Je trouve très dommageable l’absence de politique à la hauteur de ces enjeux. On a l’impression depuis quelques mois qu’il n’y a plus de communication sur la situation sanitaire de la part de l’exécutif, silence total. Tout est fait pour donner l’impression que tout est terminé avec la levée progressive des restrictions sanitaires. Selon moi, c’est un véritable problème. Il n’y a plus un message cohérent porté par le gouvernement qui se contente d’annonces ponctuelles.
Les institutions sanitaires disent des choses, mais le gouvernement a géré la crise sanitaire par une centralisation à l’extrême de la communication de la parole publique. Il ne faut pas s’étonner que la campagne de vaccination ne décolle pas. Nous avons besoin d’une stratégie nationale à moyen terme.
La vaccination a démontré son intérêt pour limiter les formes graves de la maladie et les décès. Toutefois, son efficacité est limitée pour stopper les transmissions et les contaminations. Il fallait plus de pédagogie dès l’hiver sur la vaccination. Un taux de vaccination élevé permet d’éviter de prendre des mesures coercitives, ce n’est pas l’heure de relâcher nos efforts sinon on risque de perdre beaucoup. Il est urgent qu’un ministre de la Santé mette en place une nouvelle politique.
Considérez-vous que l’absence supposée de communication gouvernementale sur le Covid depuis janvier est liée au calendrier électoral ?
Depuis quelques mois, il n’y a pas un pilotage à la hauteur des problèmes et des enjeux de santé publique. La seule mesure prise depuis janvier par le gouvernement concerne les urgences avec le lancement d’une « mission flash » confiée au docteur Braun, une décision prise par le Président de la République, Emmanuel Macron et non par la ministre de la santé, Brigitte Bourguignon. En théorie, rien ne doit empêcher le gouvernement de gouverner pas même le calendrier électoral. Le gouvernement actuel a arrêté d’agir.
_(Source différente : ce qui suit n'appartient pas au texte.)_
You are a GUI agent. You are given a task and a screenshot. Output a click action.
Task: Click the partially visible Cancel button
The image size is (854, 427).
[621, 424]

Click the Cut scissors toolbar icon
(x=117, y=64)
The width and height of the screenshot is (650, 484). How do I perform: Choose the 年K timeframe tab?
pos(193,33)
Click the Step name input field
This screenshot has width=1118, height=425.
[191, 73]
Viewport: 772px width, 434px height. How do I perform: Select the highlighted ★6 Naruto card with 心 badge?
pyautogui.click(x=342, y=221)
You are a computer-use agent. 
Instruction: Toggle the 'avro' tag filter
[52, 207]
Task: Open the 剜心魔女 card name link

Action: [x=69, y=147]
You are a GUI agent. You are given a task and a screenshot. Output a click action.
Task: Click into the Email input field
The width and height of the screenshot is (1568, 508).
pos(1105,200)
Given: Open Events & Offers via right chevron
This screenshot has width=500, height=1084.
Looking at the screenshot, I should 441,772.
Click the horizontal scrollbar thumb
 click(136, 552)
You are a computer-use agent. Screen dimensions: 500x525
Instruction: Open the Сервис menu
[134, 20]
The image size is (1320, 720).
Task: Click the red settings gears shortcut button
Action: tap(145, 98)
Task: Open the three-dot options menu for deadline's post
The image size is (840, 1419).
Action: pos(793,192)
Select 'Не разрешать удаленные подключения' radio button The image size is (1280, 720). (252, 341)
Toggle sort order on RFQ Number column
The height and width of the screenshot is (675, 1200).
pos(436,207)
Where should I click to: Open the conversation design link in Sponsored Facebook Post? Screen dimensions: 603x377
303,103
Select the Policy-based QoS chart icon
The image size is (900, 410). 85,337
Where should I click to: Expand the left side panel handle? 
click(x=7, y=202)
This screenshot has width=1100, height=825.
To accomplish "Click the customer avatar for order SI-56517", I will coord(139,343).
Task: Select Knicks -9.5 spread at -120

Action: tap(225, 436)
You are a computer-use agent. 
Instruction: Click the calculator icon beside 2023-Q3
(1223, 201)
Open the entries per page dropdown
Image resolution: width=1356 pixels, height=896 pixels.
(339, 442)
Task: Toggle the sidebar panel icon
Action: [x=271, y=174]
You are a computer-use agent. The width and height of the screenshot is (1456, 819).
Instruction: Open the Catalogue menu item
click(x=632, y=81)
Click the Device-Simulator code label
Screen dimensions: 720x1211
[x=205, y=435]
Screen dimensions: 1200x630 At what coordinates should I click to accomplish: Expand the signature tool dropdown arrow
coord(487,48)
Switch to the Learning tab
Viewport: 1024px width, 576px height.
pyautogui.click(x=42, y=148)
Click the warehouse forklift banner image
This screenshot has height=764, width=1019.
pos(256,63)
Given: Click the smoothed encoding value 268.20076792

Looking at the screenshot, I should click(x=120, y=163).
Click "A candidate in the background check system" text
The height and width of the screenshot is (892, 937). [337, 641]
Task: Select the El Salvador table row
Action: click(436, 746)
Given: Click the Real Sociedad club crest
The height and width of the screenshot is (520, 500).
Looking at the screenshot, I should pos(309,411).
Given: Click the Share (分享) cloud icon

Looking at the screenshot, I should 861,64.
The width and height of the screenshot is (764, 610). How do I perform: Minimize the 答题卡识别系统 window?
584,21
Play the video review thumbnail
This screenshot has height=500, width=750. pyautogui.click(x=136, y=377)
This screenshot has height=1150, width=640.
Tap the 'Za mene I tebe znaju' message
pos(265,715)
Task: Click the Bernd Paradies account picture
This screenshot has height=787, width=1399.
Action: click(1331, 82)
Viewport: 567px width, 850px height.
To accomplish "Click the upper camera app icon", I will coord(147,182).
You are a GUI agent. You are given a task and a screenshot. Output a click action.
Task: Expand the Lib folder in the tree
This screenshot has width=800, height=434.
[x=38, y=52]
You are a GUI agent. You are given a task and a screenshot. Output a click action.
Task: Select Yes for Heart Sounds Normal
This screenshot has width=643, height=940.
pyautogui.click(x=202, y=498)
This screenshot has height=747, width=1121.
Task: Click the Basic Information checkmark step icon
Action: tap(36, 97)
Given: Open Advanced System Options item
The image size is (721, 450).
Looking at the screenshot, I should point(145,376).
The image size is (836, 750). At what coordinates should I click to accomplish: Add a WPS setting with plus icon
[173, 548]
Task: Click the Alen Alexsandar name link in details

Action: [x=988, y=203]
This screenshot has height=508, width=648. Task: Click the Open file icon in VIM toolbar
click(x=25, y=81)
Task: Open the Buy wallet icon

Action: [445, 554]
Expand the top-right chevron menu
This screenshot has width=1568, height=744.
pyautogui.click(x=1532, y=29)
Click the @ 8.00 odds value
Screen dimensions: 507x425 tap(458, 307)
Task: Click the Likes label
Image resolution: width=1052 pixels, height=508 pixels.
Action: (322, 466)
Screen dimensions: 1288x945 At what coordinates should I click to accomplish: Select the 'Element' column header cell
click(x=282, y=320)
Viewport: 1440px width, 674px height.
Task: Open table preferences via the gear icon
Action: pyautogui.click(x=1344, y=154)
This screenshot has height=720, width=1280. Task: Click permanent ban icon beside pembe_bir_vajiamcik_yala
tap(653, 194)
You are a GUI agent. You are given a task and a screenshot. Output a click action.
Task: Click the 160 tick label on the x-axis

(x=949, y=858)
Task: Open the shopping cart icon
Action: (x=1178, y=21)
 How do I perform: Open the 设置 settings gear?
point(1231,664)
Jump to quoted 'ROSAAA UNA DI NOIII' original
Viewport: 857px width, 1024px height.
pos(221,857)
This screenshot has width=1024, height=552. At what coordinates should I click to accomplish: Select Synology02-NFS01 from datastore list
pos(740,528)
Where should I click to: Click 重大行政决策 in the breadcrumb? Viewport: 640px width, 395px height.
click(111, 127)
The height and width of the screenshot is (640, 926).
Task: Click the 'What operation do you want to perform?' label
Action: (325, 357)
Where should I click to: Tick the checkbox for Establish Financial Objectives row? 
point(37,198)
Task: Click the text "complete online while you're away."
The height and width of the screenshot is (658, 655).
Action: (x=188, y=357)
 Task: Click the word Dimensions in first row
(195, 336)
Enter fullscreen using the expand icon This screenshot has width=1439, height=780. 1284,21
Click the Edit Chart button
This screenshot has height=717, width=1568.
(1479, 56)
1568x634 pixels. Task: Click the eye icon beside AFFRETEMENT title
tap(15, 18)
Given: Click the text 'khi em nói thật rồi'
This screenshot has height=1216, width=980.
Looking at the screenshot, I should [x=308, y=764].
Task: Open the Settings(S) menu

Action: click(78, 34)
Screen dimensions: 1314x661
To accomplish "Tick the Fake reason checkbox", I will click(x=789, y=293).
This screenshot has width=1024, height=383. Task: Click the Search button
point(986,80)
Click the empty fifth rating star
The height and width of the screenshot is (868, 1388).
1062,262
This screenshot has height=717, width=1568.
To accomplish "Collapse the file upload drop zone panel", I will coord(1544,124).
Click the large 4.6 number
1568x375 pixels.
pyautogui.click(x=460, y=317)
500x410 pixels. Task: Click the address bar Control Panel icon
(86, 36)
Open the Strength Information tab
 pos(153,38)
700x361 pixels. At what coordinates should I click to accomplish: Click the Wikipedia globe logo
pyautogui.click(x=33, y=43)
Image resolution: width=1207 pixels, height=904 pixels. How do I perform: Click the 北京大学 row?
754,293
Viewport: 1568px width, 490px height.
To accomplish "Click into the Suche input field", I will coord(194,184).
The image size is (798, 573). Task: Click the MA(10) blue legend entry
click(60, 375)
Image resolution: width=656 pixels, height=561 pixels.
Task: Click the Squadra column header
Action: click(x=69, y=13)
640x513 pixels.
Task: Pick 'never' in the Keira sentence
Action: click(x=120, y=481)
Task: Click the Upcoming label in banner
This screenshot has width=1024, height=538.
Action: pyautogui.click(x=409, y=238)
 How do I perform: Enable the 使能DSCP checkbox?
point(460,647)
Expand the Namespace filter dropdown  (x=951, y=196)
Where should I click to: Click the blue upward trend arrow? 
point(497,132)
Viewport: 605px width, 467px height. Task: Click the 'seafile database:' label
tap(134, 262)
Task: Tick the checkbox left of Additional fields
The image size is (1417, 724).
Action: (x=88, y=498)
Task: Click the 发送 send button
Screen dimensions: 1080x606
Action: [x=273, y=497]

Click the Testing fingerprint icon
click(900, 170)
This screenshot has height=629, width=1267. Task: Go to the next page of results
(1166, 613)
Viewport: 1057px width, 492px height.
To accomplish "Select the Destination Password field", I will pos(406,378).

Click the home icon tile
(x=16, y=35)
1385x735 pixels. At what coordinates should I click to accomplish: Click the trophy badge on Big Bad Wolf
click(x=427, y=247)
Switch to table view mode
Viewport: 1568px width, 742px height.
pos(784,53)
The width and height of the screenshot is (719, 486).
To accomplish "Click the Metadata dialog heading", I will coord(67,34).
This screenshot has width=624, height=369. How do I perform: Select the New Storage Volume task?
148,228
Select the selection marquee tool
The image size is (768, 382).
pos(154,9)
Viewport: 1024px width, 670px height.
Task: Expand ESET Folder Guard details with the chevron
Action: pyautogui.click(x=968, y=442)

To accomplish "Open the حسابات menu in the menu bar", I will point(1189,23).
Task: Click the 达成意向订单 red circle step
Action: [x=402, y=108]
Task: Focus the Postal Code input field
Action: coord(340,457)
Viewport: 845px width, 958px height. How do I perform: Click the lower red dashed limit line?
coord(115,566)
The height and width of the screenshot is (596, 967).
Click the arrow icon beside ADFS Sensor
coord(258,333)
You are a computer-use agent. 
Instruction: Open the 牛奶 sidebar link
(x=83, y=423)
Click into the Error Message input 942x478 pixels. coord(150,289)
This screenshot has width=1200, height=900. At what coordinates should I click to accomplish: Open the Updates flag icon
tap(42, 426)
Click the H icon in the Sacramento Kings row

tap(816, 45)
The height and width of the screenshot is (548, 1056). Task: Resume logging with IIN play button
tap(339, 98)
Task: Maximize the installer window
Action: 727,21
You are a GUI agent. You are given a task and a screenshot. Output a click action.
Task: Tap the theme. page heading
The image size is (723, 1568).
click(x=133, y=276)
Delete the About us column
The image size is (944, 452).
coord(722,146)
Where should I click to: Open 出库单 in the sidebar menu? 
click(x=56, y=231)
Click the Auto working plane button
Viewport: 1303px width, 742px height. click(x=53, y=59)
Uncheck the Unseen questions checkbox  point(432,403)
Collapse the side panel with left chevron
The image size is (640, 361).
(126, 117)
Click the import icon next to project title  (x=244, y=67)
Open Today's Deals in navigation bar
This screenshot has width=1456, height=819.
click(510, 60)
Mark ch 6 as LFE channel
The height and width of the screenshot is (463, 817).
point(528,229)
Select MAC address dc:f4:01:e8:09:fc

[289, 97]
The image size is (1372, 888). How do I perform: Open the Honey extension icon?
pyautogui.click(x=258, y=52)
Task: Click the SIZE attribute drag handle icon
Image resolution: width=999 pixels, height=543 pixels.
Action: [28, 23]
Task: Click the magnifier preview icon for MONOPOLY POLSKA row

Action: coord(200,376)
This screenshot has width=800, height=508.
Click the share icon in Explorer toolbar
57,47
On en paie aujourd’hui les conséquences.
Je pense que les raisons sont politiques, on a voulu écarter le Covid de la période électorale et des débats entre candidats, notamment pendant l’élection présidentielle mais en réalité le virus ne disparaît pas.
Face à la crise sanitaire, l’exécutif a déclaré l’état d’urgence sanitaire par l’adoption d’une loi en mars 2020, état prorogé jusqu’au 31 juillet 2022 par la loi du 11 novembre portant diverses mesures de vigilance. Faut-il un nouveau texte de loi sur la situation sanitaire ?
Je plaide pour qu’on inscrive ces mesures de gestion des menaces sanitaires dans le droit commun, un moyen d’éviter les dispositifs d’exception. S’il faut prolonger l’état d’urgence sanitaire, c’est au Parlement d’en débattre et en toute transparence. En janvier, lors des débats sur le passe vaccinal certains avis rendus par le Haut conseil de la santé publique au gouvernement ont été publiés plusieurs jours voire semaines aux parlementaires. La loi prévoit pourtant la publication sans délai des notes, avis et études du conseil scientifique.
Concernant l’application de nouvelles restrictions des libertés publiques, elles doivent être débattues au Parlement. Ces différents outils s’apprécient les uns par rapport aux autres. Si l’objectif du gouvernement est de freiner le virus et réduire le nombre de cas, le vaccin est l’outil numéro 1, mais il en existe d’autres comme le port du masque, l’aération ou la ventilation.